_GOAL OF THE EXERCISE_
Take the records below and write them out again exactly.

_GIVEN RECORDS_
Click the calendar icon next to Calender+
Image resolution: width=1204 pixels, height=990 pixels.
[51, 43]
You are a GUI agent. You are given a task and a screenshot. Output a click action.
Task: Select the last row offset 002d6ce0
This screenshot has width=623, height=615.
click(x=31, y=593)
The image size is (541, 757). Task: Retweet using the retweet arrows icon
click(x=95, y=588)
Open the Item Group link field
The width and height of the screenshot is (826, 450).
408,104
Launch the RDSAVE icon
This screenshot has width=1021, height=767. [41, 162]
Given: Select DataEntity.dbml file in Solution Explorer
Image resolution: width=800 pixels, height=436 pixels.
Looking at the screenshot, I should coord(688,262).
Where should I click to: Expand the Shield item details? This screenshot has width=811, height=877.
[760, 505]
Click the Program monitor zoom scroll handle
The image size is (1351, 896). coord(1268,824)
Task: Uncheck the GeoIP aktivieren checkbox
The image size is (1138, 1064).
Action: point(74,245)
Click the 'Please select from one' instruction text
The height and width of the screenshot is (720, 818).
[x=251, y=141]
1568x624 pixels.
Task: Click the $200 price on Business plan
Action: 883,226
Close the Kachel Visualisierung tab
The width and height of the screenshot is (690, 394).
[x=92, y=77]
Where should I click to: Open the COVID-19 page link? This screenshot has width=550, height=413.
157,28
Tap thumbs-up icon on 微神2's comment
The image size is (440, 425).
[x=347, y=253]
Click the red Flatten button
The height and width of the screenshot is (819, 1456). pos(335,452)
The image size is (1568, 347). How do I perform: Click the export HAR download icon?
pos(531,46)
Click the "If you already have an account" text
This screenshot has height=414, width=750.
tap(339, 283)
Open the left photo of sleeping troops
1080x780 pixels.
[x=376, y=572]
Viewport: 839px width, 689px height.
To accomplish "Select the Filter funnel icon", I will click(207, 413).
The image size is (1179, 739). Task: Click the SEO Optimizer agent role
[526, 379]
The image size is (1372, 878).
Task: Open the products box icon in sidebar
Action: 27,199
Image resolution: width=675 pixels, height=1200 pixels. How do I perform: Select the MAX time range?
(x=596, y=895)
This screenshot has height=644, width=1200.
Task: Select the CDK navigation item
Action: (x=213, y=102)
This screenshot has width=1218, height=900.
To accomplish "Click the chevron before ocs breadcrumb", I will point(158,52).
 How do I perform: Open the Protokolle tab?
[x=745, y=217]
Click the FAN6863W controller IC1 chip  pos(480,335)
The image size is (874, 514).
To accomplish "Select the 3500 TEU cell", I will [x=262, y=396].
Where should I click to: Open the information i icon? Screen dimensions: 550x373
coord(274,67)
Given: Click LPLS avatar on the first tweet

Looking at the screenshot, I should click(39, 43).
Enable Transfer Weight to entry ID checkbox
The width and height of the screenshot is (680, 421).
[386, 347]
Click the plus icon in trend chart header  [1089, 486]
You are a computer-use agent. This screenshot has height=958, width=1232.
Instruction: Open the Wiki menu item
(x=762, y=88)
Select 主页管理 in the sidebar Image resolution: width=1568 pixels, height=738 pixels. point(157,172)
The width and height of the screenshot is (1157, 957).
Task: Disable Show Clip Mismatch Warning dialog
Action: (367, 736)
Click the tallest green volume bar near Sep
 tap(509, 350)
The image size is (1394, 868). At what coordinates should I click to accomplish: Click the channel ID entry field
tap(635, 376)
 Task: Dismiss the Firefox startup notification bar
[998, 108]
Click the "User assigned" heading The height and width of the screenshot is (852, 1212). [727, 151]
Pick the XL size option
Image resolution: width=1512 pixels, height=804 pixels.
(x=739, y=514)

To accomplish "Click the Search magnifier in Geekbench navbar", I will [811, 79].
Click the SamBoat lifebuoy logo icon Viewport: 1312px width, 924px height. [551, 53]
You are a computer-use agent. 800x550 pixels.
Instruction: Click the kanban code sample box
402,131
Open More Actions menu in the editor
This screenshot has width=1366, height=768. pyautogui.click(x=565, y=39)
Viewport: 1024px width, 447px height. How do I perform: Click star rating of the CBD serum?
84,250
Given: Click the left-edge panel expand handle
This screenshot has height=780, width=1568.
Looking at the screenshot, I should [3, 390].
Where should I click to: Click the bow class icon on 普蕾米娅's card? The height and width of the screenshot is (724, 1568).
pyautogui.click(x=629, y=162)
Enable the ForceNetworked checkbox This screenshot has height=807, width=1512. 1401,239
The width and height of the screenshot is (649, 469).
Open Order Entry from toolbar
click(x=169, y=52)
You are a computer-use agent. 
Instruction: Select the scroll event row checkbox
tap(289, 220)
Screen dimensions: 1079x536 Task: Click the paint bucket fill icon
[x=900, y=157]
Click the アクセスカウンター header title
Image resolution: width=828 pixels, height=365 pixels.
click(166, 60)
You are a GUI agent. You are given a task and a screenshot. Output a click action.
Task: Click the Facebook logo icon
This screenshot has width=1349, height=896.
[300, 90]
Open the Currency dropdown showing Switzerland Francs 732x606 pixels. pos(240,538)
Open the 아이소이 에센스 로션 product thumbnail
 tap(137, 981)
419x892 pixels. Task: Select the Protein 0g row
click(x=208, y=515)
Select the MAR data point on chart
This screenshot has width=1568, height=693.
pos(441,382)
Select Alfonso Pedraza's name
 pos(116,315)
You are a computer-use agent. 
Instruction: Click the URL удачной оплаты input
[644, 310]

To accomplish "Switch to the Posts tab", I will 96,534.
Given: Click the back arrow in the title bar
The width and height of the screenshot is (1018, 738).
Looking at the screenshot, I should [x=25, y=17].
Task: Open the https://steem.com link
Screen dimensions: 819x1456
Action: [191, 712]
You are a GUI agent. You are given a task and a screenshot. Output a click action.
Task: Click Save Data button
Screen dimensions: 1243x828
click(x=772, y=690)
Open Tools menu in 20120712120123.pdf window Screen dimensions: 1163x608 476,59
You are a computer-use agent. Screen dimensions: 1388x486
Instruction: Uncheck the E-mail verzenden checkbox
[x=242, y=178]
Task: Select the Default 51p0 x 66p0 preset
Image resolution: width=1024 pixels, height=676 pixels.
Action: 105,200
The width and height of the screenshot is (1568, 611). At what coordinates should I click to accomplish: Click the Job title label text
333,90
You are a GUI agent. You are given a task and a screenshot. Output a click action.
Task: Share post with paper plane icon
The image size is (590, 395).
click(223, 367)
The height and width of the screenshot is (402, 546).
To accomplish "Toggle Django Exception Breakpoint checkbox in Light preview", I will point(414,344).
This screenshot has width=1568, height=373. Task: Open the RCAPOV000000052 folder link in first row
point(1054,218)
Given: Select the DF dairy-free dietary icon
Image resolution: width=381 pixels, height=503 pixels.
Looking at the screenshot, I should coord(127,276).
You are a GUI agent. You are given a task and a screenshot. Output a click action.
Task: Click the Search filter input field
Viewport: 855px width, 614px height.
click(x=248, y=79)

_RESPONSE_
Click the calendar icon next to Calender+
Image resolution: width=1204 pixels, height=990 pixels.
[51, 43]
You are a GUI agent. You are given a task and a screenshot. Output a click action.
Task: Select the last row offset 002d6ce0
This screenshot has width=623, height=615.
click(x=31, y=593)
The image size is (541, 757). Task: Retweet using the retweet arrows icon
click(x=95, y=588)
Open the Item Group link field
The width and height of the screenshot is (826, 450).
408,104
Launch the RDSAVE icon
This screenshot has width=1021, height=767. [41, 162]
Given: Select DataEntity.dbml file in Solution Explorer
Image resolution: width=800 pixels, height=436 pixels.
Looking at the screenshot, I should coord(688,262).
Where should I click to: Expand the Shield item details? This screenshot has width=811, height=877.
[760, 505]
Click the Program monitor zoom scroll handle
The image size is (1351, 896). coord(1268,824)
Task: Uncheck the GeoIP aktivieren checkbox
The image size is (1138, 1064).
Action: point(74,245)
Click the 'Please select from one' instruction text
The height and width of the screenshot is (720, 818).
[x=251, y=141]
1568x624 pixels.
Task: Click the $200 price on Business plan
Action: 883,226
Close the Kachel Visualisierung tab
The width and height of the screenshot is (690, 394).
[x=92, y=77]
Where should I click to: Open the COVID-19 page link? This screenshot has width=550, height=413.
157,28
Tap thumbs-up icon on 微神2's comment
The image size is (440, 425).
[x=347, y=253]
Click the red Flatten button
The height and width of the screenshot is (819, 1456). pos(335,452)
The image size is (1568, 347). How do I perform: Click the export HAR download icon?
pos(531,46)
Click the "If you already have an account" text
This screenshot has height=414, width=750.
tap(339, 283)
Open the left photo of sleeping troops
1080x780 pixels.
[x=376, y=572]
Viewport: 839px width, 689px height.
To accomplish "Select the Filter funnel icon", I will click(207, 413).
The image size is (1179, 739). Task: Click the SEO Optimizer agent role
[526, 379]
The image size is (1372, 878).
Task: Open the products box icon in sidebar
Action: 27,199
Image resolution: width=675 pixels, height=1200 pixels. How do I perform: Select the MAX time range?
(x=596, y=895)
This screenshot has height=644, width=1200.
Task: Select the CDK navigation item
Action: (x=213, y=102)
This screenshot has width=1218, height=900.
To accomplish "Click the chevron before ocs breadcrumb", I will point(158,52).
 How do I perform: Open the Protokolle tab?
[x=745, y=217]
Click the FAN6863W controller IC1 chip  pos(480,335)
The image size is (874, 514).
To accomplish "Select the 3500 TEU cell", I will [x=262, y=396].
Where should I click to: Open the information i icon? Screen dimensions: 550x373
coord(274,67)
Given: Click LPLS avatar on the first tweet

Looking at the screenshot, I should click(39, 43).
Enable Transfer Weight to entry ID checkbox
The width and height of the screenshot is (680, 421).
[386, 347]
Click the plus icon in trend chart header  [1089, 486]
You are a computer-use agent. This screenshot has height=958, width=1232.
Instruction: Open the Wiki menu item
(x=762, y=88)
Select 主页管理 in the sidebar Image resolution: width=1568 pixels, height=738 pixels. point(157,172)
The width and height of the screenshot is (1157, 957).
Task: Disable Show Clip Mismatch Warning dialog
Action: (367, 736)
Click the tallest green volume bar near Sep
 tap(509, 350)
The image size is (1394, 868). At what coordinates should I click to accomplish: Click the channel ID entry field
tap(635, 376)
 Task: Dismiss the Firefox startup notification bar
[998, 108]
Click the "User assigned" heading The height and width of the screenshot is (852, 1212). [727, 151]
Pick the XL size option
Image resolution: width=1512 pixels, height=804 pixels.
(x=739, y=514)

To accomplish "Click the Search magnifier in Geekbench navbar", I will [811, 79].
Click the SamBoat lifebuoy logo icon Viewport: 1312px width, 924px height. [551, 53]
You are a computer-use agent. 800x550 pixels.
Instruction: Click the kanban code sample box
402,131
Open More Actions menu in the editor
This screenshot has width=1366, height=768. pyautogui.click(x=565, y=39)
Viewport: 1024px width, 447px height. How do I perform: Click star rating of the CBD serum?
84,250
Given: Click the left-edge panel expand handle
This screenshot has height=780, width=1568.
Looking at the screenshot, I should [3, 390].
Where should I click to: Click the bow class icon on 普蕾米娅's card? The height and width of the screenshot is (724, 1568).
pyautogui.click(x=629, y=162)
Enable the ForceNetworked checkbox This screenshot has height=807, width=1512. 1401,239
The width and height of the screenshot is (649, 469).
Open Order Entry from toolbar
click(x=169, y=52)
You are a computer-use agent. 
Instruction: Select the scroll event row checkbox
tap(289, 220)
Screen dimensions: 1079x536 Task: Click the paint bucket fill icon
[x=900, y=157]
Click the アクセスカウンター header title
Image resolution: width=828 pixels, height=365 pixels.
click(166, 60)
You are a GUI agent. You are given a task and a screenshot. Output a click action.
Task: Click the Facebook logo icon
This screenshot has width=1349, height=896.
[300, 90]
Open the Currency dropdown showing Switzerland Francs 732x606 pixels. pos(240,538)
Open the 아이소이 에센스 로션 product thumbnail
 tap(137, 981)
419x892 pixels. Task: Select the Protein 0g row
click(x=208, y=515)
Select the MAR data point on chart
This screenshot has width=1568, height=693.
pos(441,382)
Select Alfonso Pedraza's name
 pos(116,315)
You are a computer-use agent. 
Instruction: Click the URL удачной оплаты input
[644, 310]

To accomplish "Switch to the Posts tab", I will 96,534.
Given: Click the back arrow in the title bar
The width and height of the screenshot is (1018, 738).
Looking at the screenshot, I should [x=25, y=17].
Task: Open the https://steem.com link
Screen dimensions: 819x1456
Action: [191, 712]
You are a GUI agent. You are given a task and a screenshot. Output a click action.
Task: Click Save Data button
Screen dimensions: 1243x828
click(x=772, y=690)
Open Tools menu in 20120712120123.pdf window Screen dimensions: 1163x608 476,59
You are a computer-use agent. Screen dimensions: 1388x486
Instruction: Uncheck the E-mail verzenden checkbox
[x=242, y=178]
Task: Select the Default 51p0 x 66p0 preset
Image resolution: width=1024 pixels, height=676 pixels.
Action: 105,200
The width and height of the screenshot is (1568, 611). At what coordinates should I click to accomplish: Click the Job title label text
333,90
You are a GUI agent. You are given a task and a screenshot. Output a click action.
Task: Share post with paper plane icon
The image size is (590, 395).
click(223, 367)
The height and width of the screenshot is (402, 546).
To accomplish "Toggle Django Exception Breakpoint checkbox in Light preview", I will point(414,344).
This screenshot has width=1568, height=373. Task: Open the RCAPOV000000052 folder link in first row
point(1054,218)
Given: Select the DF dairy-free dietary icon
Image resolution: width=381 pixels, height=503 pixels.
Looking at the screenshot, I should coord(127,276).
You are a GUI agent. You are given a task and a screenshot. Output a click action.
Task: Click the Search filter input field
Viewport: 855px width, 614px height.
click(x=248, y=79)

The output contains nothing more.